# How to create an Azure AI Content safety enabled LLaMA online endpoint
### This notebook will walk you through the steps to create an __Azure AI Content Safety__ enabled __LLaMA__ online endpoint.
### The steps are:
1. Create an __Azure AI Content Safety__ resource for moderating the request from user and response from the __LLaMA__ online endpoint.
2. Create a new __Azure AI Content Safety__ enabled __LLaMA__ online endpoint with a custom score.py which will integrate with the __Azure AI Content Safety__ resource to moderate the response from the __LLaMA__ model and the request from the user, but to make the custom score.py to sucessfully autheticated to the __Azure AI Content Safety__ resource, we have 2 options:
    1. __UAI__, recommended but more complex approach, is to create a __User Assigned Identity (UAI)__ and assign appropriate roles to the __UAI__. Then, the custom score.py can obtain the access token of the __UAI__ from the AAD server to access the Azure AI Content Safety resource.
    2. __Environment variable__, simpler but less secure approach, is to just pass the access key of the __Azure AI Content Safety__ resource to the custom score.py via environment variable, then the custom score.py can use the key directly to access the Azure AI Content Safety resource, this option is less secure than the first option, if someone in your org has access to the endpoint, he/she can get the access key from the environment variable and use it to access the Azure AI Content Safety resource.
  

### 1. Prerequisites
#### 1.1 Check List:
- [x] You have created an new Python virtual environment for this notebook.
- [x] The identity you are using to execute this notebook(yourself or your VM) need to have the __Contributor__ role on the resource group where the AML Workspace your specified is located, because this notebook will create an Azure AI Content Safety resource using that identity.
- [x] Required If you choose to use the UAI approach, the identity executing this notebook (either yourself or your virtual machine) needs to have the owner role on the resource group that contains the specified AML Workspace. This is because the notebook will create a new UAI and assign the UAI some required roles to successfully create the Azure AI Content Safety enabled LLaMA endpoint.

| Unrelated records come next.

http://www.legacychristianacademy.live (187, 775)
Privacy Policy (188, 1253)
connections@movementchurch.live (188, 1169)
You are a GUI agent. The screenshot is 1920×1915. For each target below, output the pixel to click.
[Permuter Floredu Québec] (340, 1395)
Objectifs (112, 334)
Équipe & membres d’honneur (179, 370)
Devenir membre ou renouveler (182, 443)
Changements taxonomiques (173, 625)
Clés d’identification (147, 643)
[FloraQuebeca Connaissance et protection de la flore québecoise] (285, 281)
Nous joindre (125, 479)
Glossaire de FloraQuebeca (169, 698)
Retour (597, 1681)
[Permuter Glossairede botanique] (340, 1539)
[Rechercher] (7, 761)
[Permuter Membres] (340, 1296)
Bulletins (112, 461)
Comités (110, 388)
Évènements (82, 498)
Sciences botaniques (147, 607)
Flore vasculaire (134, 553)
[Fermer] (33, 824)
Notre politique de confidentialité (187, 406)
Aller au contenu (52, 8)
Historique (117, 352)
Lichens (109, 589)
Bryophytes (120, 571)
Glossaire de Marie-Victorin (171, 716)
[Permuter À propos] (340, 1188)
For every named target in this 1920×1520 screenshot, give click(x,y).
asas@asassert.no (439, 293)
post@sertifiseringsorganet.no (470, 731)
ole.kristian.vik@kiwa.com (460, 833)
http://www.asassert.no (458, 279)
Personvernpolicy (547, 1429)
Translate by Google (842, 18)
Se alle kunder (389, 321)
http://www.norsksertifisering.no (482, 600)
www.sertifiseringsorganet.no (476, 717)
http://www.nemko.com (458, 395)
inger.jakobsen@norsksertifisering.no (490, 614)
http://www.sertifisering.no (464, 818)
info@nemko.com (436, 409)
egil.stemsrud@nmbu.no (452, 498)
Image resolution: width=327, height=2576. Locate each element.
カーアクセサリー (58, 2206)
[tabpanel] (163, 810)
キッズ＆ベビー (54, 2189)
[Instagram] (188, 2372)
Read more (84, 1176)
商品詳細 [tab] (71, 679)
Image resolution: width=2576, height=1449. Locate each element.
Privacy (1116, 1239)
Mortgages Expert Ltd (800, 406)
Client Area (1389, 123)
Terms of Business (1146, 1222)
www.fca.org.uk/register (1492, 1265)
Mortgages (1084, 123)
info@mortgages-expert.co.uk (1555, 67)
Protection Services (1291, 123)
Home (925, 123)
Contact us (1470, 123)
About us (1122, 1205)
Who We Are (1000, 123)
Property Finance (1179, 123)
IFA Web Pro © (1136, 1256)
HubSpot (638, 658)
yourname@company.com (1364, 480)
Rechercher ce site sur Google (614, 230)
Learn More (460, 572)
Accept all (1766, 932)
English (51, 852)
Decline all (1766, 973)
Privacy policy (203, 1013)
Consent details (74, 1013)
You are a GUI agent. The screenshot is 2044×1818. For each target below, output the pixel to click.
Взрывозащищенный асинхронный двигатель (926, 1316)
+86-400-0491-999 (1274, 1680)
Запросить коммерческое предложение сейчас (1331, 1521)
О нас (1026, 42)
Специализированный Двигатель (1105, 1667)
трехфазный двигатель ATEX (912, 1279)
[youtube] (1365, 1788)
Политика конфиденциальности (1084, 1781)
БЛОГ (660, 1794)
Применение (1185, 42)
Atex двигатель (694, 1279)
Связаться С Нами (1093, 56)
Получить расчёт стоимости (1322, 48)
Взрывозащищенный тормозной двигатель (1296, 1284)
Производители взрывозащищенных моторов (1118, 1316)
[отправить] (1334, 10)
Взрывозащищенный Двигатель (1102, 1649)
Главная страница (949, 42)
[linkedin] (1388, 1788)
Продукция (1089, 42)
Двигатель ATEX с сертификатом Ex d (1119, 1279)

#### 1.2 Install Dependencies(As need)

In [None]:
# uncomment the following lines to install the required packages
# %pip install azure-identity==1.13.0
# %pip install azure-mgmt-cognitiveservices==13.4.0
# %pip install azure-ai-ml==1.8.0
# %pip install azure-mgmt-msi==7.0.0
# %pip install azure-mgmt-authorization==3.0.0

#### 1.3 Get credential

In [None]:
from azure.identity import DefaultAzureCredential, InteractiveBrowserCredential

try:
    credential = DefaultAzureCredential()
    # Check if given credential can get token successfully.
    credential.get_token("https://management.azure.com/.default")
except Exception as ex:
    # Fall back to InteractiveBrowserCredential in case DefaultAzureCredential not work
    credential = InteractiveBrowserCredential()


#### 1.4 Configure workspace 

In [None]:
from azure.ai.ml import MLClient

try:
    ml_client = MLClient.from_config(credential=credential)
except Exception as ex:
    # enter details of your AML workspace
    subscription_id = "<SUBSCRIPTION_ID>"
    resource_group = "<RESOURCE_GROUP>"
    workspace = "<AML_WORKSPACE_NAME>"

    # get a handle to the workspace
    ml_client = MLClient(credential, subscription_id, resource_group, workspace)



subscription_id = ml_client.subscription_id
resource_group = ml_client.resource_group_name
workspace = ml_client.workspace_name

print(f"Connected to workspace {workspace}")

#### 1.4 Assign variables for the workspace and deployment

In [None]:
# The public registry name contains LLaMA models
registry_name="azureml-preview-test1"

# Name of the LLaMA model to be deployed
# available_llama_models_pre_trained = ["Llama-2-7b", "Llama-2-13b"]
# available_llama_models_fine_tuned = ["Llama-2-7b-chat", "Llama-2-13b-chat"]
model_name="Llama-2-13b"

endpoint_name="llama-cs-test-guid1" # Replace with your endpoint name
deployment_name="llama-2-7b-2" # Replace with your deployment name
sku_name="Standard_NC24s_v3" # Name of the sku(instance type) Check the model-list(can be found in the parent folder(inference)) to get the most optimal sku for your model (Default: Standard_DS2_v2)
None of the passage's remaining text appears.